Highbury Clock Tower, also known as the Islington Jubilee Clock Tower, is a Victorian clock tower in Highbury in the London Borough of Islington, England. It is located at the corner of Highbury Hill and Church Path, near to Christ Church Highbury.

The clock tower was built in 1897 and is a historic landmark and a Grade II listed building. It was presented to the vestry by Mr. Alfred Hutchinson, a public-spirited local resident who lived nearby, at 62 Highbury Park, to commemorate the Diamond Jubilee of Queen Victoria in 1897. In 1910, Mr. Hutchinson was himself still arranging to keep the clock in repair.

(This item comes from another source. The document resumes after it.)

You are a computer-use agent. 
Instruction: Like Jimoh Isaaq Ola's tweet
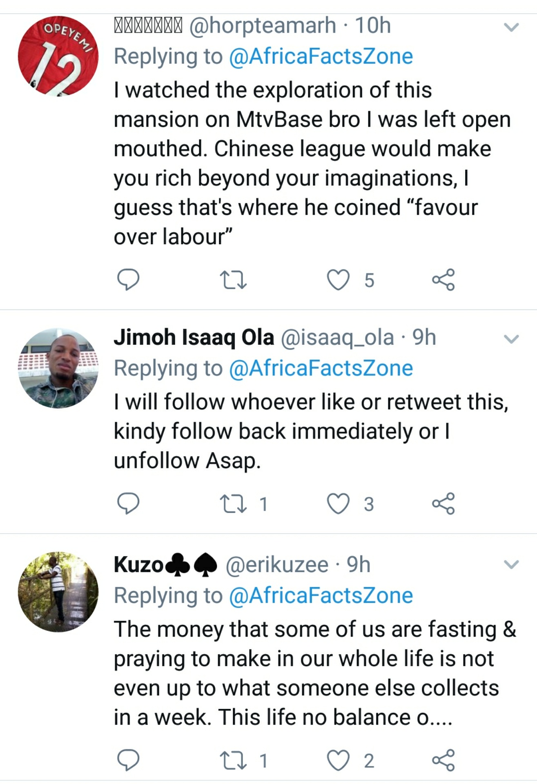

The octagonal base is of pink polished granite. The tower is of cast iron, and square in plan. The main column is fluted at the base with low relief portraits of Queen Victoria in wreathed roundels half way up. The four clock faces are surmounted by an ogee top with spike finial. New dials were fitted in 1959.

In 2025, it was announced that the clock tower was to be removed temporarily for full restoration and refurbishment, expected to take about 14 weeks. The clock was removed in July 2026, and London Borough of Islington announced that the tower would be reinstalled in March 2027 in its original colour scheme.